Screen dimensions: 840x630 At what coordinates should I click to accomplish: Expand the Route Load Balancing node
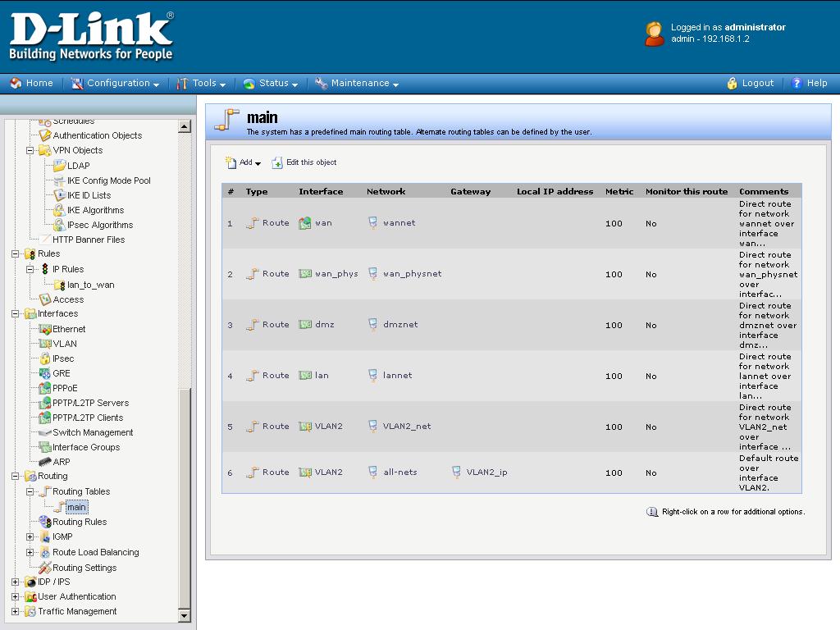(x=30, y=552)
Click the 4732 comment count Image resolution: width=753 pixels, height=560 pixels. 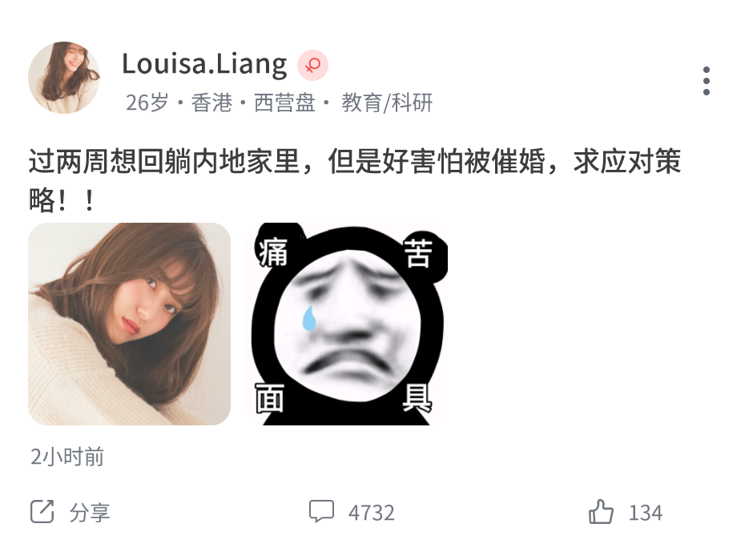click(x=371, y=513)
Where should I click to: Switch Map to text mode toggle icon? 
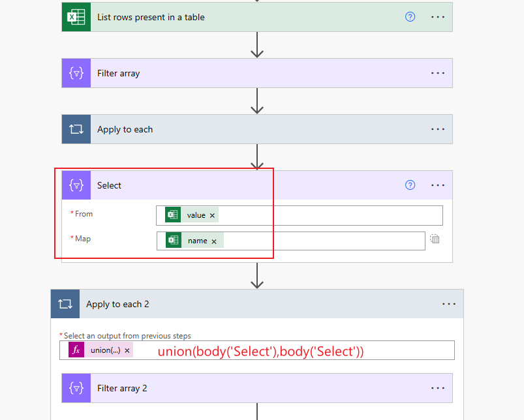tap(435, 239)
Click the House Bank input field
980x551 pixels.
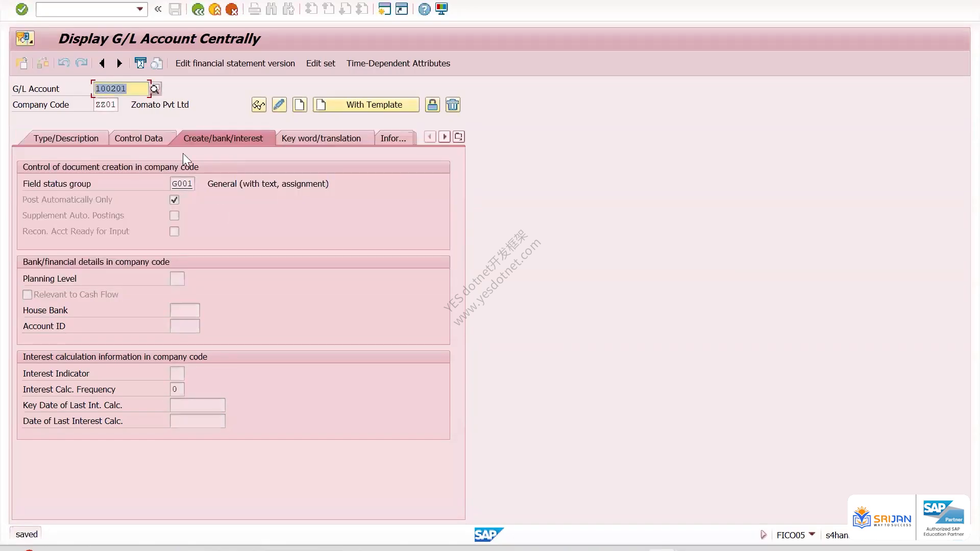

==*==

**Problem to work on:** Leaving the pictures aside, transcribe exactly the lines from the one containing "Where should I" to the final line of the entries above, both ends included.

**Written reply:**
Where should I click to: Switch Map to text mode toggle icon? 
tap(435, 239)
Click the House Bank input field
980x551 pixels.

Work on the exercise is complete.